This is What Democracy Looked Like!
This talk reflects on the 20thanniversary of the Seattle WTO protests, which is this November, a moment usually heralded as the “coming-out party” of the American “anti-globalization movement.” In late 1999, an explosion of disruptive protest shut down the World Trade Organization in Seattle. It was a rare clear victory for radical organizers. The ripple effect took the form of copycat protests across the wold, any time there was a summit of global institutions. For a moment, a new anti-corporate social movement promised to construct a new kind of globalization, one that promoted labor rights, ecological security, civil society, and social equality. Yet by late 2001 the movement was only a memory, gone seemingly as quickly as it appeared. Nonetheless, for the last two decades the Seattle moment has cast a long shadow far beyond its brief lifespan—via Occupy and the revival of U.S. socialism.

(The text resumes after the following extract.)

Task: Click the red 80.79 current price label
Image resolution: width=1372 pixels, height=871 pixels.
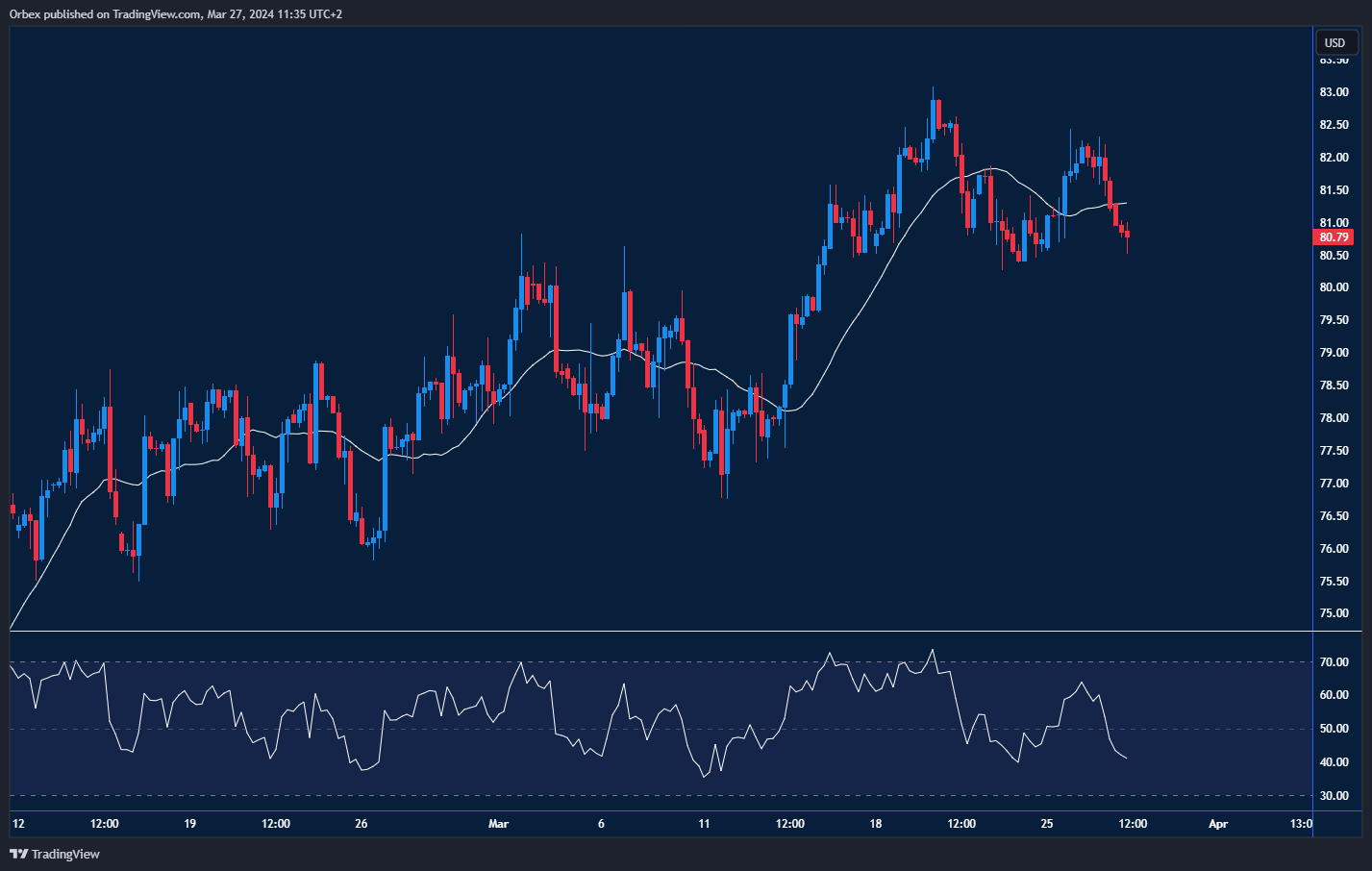Action: pyautogui.click(x=1334, y=237)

UPDATE: We'll also be joined by Baltimore activists Mike McGuire and Ryan Harvey for the conversation—with Ryan recording the discussion for a special live episode of his new podcast Hope Dies Last!
Nadine Bloch was part of the Ruckus training team at the Globalize This! Action camp; in the Fall of 1999, she was on the streets with DAN (Direct Action Network) coordinating crew of the ShutDown WTO actions. Currently, Nadine Bloch is the Training Director for Beautiful Trouble. As an innovative artist, nonviolent action practitioner, political organizer, direct-action trainer, and puppetista, she combines the principles and strategies of people power with creative use of the arts in cultural resistance and public protest. Her work has been featured nationally and locally, in newspapers like The Washington Post and magazines from Ms. to Time. She is a contributor to the books Beautiful Trouble: A Toolbox for Revolution (2012, O/R Press), Beautiful Rising: Creative Resistance from the Global South (2017, O/R Press) and We Are Many, Reflections on Movement Strategy from Occupation to Liberation (2012, AK Press). She is the author of a Special Report Education & Training in Nonviolent Resistance (2016, US Institutes of Peace.) and the co-author of SNAP:An Action Guide to Synergizing Nonviolent Action and Peacebuilding (2019, USIP.) Check out her column on the blog WagingNonviolence, “The Arts of Protest.”
Jamie McCallum is a sociology professor at Middlebury College. In addition to his academic books and papers, he's written for the Washington Post, Mother Jones, Dissent, Jacobin, and In These Times, among other publications. He's currently co-authoring a book reflecting on the WTO protests in Seattle.